» **Source extract**:
----------

Flight to Mars amusement ride was rite of passage

Flight to Mars.

If you were a kid around here between the late 1960s and mid-1990s, those three words conjure a very specific image. It's not a rocket, but a face, an alien with a fedora, eye patch and missing teeth, its bottom jaw rising and lowering, silently laughing at those foolish enough to come near.

The gargoyle hung from the facade of the Flight to Mars ride, a creaky, campy fright show that became a rite of passage for a generation at Seattle Center's Fun Forest. By the time you finally mustered the courage to buy a ticket, you probably were too old to be scared.

More than a decade ago, Flight to Mars was sold and dismantled to make way for Experience Music Project, and that could have been the end to it.

While the ride is gone, the phrase lives on. A local arts group adopted the name Flight to Mars, and for his solo band, so did Pearl Jam guitarist Mike McCready. It was a homage, McCready wrote in an e-mail, to "a more innocent time in Seattle's history."

These days, change is in the air around Seattle Center. A city task force recently proposed turning the Fun Forest into open space and forcing the longtime tenants to sell off the remaining roller coasters, bumper cars and kiddie rides.

With longtime Seattle landmarks disappearing almost daily, it's impossible to know what will be missed and what will simply evaporate from the collective memory.

But with every lost icon, there is a story. Same, too, with Flight to Mars.

A move to Texas

Flight to Mars was one of the original attractions of the 1962 World's Fair, when the swath of amusements near the Space Needle was called Gayway. It was a "dark ride" where passengers climbed into cars and traveled on rails through passageways, past scary figures and scenes, like a funhouse on tracks.

After the fair ended and Gayway dismantled, a concessionaire took over the area and renamed it the Fun Forest.

In the summer of 1968, Steve Robertson landed a job there taking tickets. At the time, he was dating the owner's daughter. He later married her and became vice president and general manager.

Robertson said Flight to Mars returned to the Fun Forest in 1968 or 1969 but it might not have been the same ride that was part of the World's Fair.

Located where the western steps of Experience Music Project are now, Flight to Mars was always popular, Robertson said. He hated to let it go, selling it for about $100,000 in 1996 to a ride operator named Bill Hensley.

----------

» **Work to do**:
1) Using the article on the Flight to Mars ride, decide whether each statement below agrees with it, answering yes or no and quoting the words of the article that settle the matter. (a) Flight to Mars was among the original attractions of the 1962 World's Fair. (b) Steve Robertson began at the Fun Forest as its vice president. (c) Robertson sold the ride in 1996 for about $200,000.
2) Carry on the article about the Flight to Mars amusement ride, picking up after its final sentence.

Extracted records:
----------

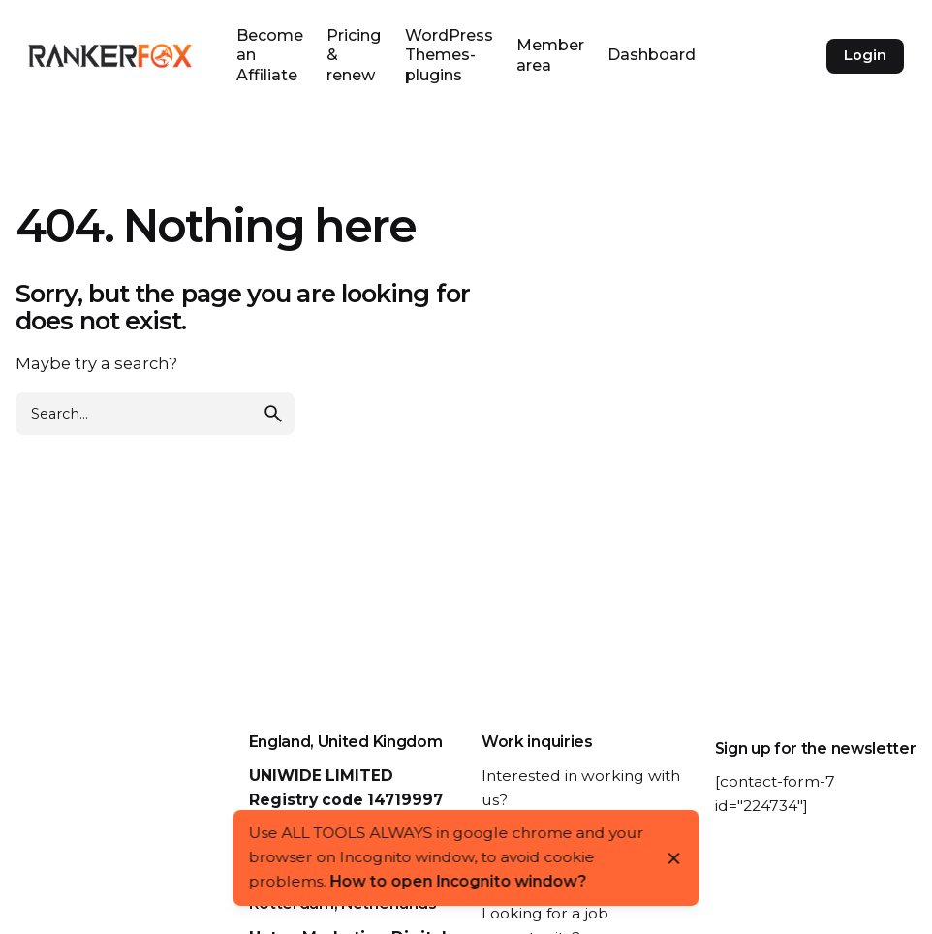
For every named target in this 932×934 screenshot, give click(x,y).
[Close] (674, 858)
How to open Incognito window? (458, 881)
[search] (273, 413)
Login (865, 55)
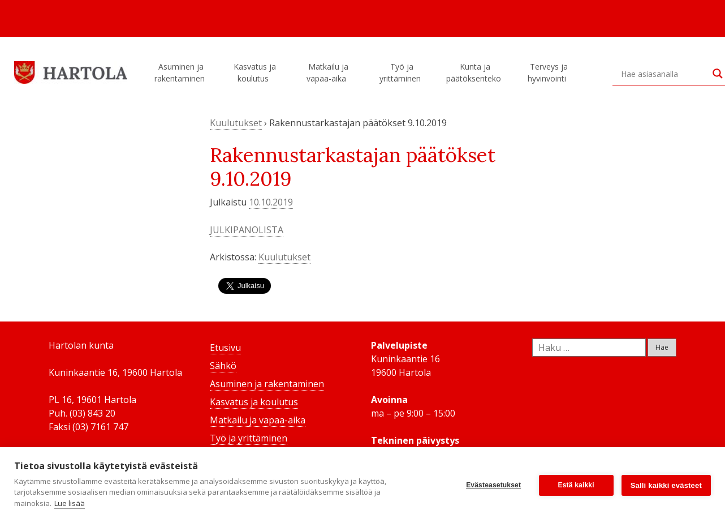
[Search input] (664, 73)
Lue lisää (69, 503)
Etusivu (225, 347)
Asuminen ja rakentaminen (181, 72)
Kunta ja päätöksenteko (475, 72)
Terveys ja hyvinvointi (548, 72)
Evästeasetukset (493, 485)
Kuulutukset (236, 123)
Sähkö (223, 365)
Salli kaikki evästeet (666, 485)
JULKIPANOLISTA (246, 230)
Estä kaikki (576, 485)
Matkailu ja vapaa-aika (328, 72)
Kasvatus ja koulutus (255, 72)
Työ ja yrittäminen (401, 72)
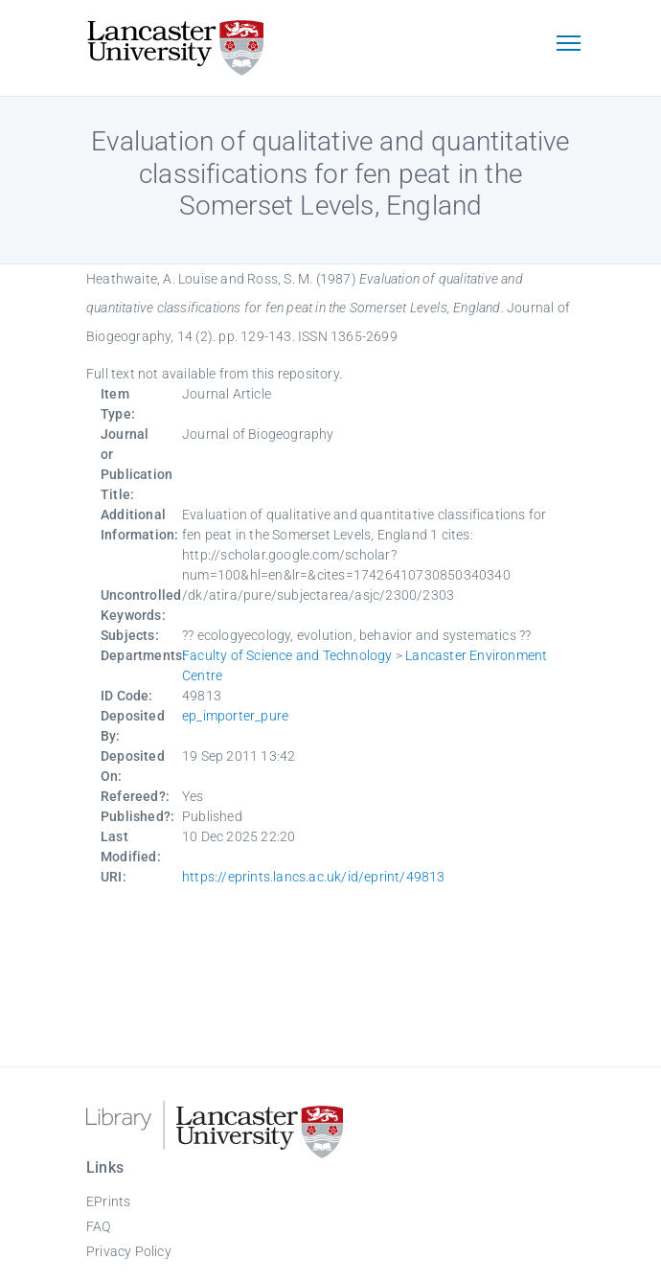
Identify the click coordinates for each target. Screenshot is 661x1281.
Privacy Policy (128, 1251)
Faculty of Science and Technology (287, 655)
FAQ (98, 1226)
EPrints (108, 1201)
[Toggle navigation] (568, 45)
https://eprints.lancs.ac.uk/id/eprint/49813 (313, 876)
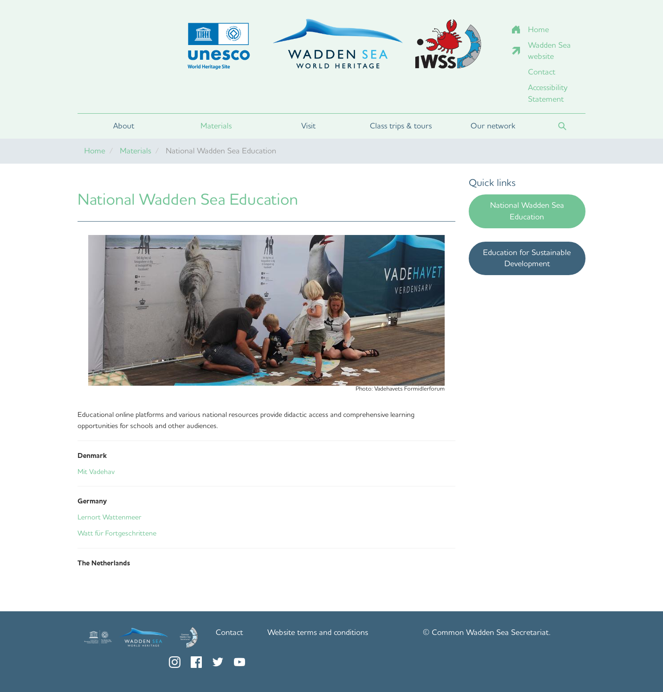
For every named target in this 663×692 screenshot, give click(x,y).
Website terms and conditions (317, 632)
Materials (216, 126)
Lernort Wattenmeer (109, 517)
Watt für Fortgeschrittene (117, 533)
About (123, 126)
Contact (541, 72)
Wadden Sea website (549, 51)
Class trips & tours (401, 126)
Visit (308, 126)
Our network (493, 126)
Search (562, 126)
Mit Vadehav (96, 471)
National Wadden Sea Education (527, 211)
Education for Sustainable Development (527, 258)
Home (538, 29)
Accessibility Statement (548, 93)
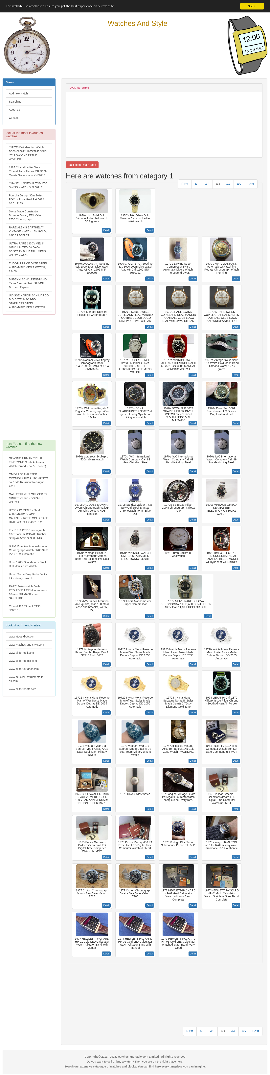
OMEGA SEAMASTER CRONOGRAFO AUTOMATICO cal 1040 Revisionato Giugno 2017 (28, 480)
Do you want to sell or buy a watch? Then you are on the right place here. (135, 1061)
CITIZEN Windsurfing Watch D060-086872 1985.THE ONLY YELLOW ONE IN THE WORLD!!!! (28, 153)
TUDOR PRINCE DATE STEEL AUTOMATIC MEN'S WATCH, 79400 (28, 267)
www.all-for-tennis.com (23, 660)
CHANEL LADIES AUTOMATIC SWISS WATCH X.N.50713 (28, 185)
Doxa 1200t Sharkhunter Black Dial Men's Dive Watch (28, 564)
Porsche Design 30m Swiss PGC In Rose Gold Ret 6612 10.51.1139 (26, 199)
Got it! (252, 6)
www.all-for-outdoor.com (24, 668)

----------

» **Written responses**:
1)
(a) Yes: "Flight to Mars was one of the original attractions of the 1962 World's Fair"
(b) No: "In the summer of 1968, Steve Robertson landed a job there taking tickets."
(c) No: "selling it for about $100,000 in 1996 to a ride operator named Bill Hensley."

2)
Moving from fair to fair, Hensley isn't easy to find. But a little digging led to his cellphone number, and he picked up while driving along a freeway in San Diego.

Hensley said he still owned Flight to Mars and had put a lot of work into it, redoing the wiring, fixing the roof and painting a new facade. He keeps it at the State Fair of Texas in Dallas, and it's still a thrill. One woman even called to complain that her kid was terrified after the experience.

And the alien Jolly Roger, the centerpiece of the whole thing, what did Hensley make of that?

He never received it, he said, although Robertson said the complete ride was shipped as far as he knows.

After Hensley bought Flight to Mars, the ride was taken apart and put on rail cars to Denver. When he opened the crates, the laughing space pirate wasn't there.

"I'd like to know where it is, sure," he said.

Emotional power

The Museum of History & Industry is Seattle's attic, stuffed with things that some may consider junk, like the giant red "R" that once graced the Rainier Beer brewery.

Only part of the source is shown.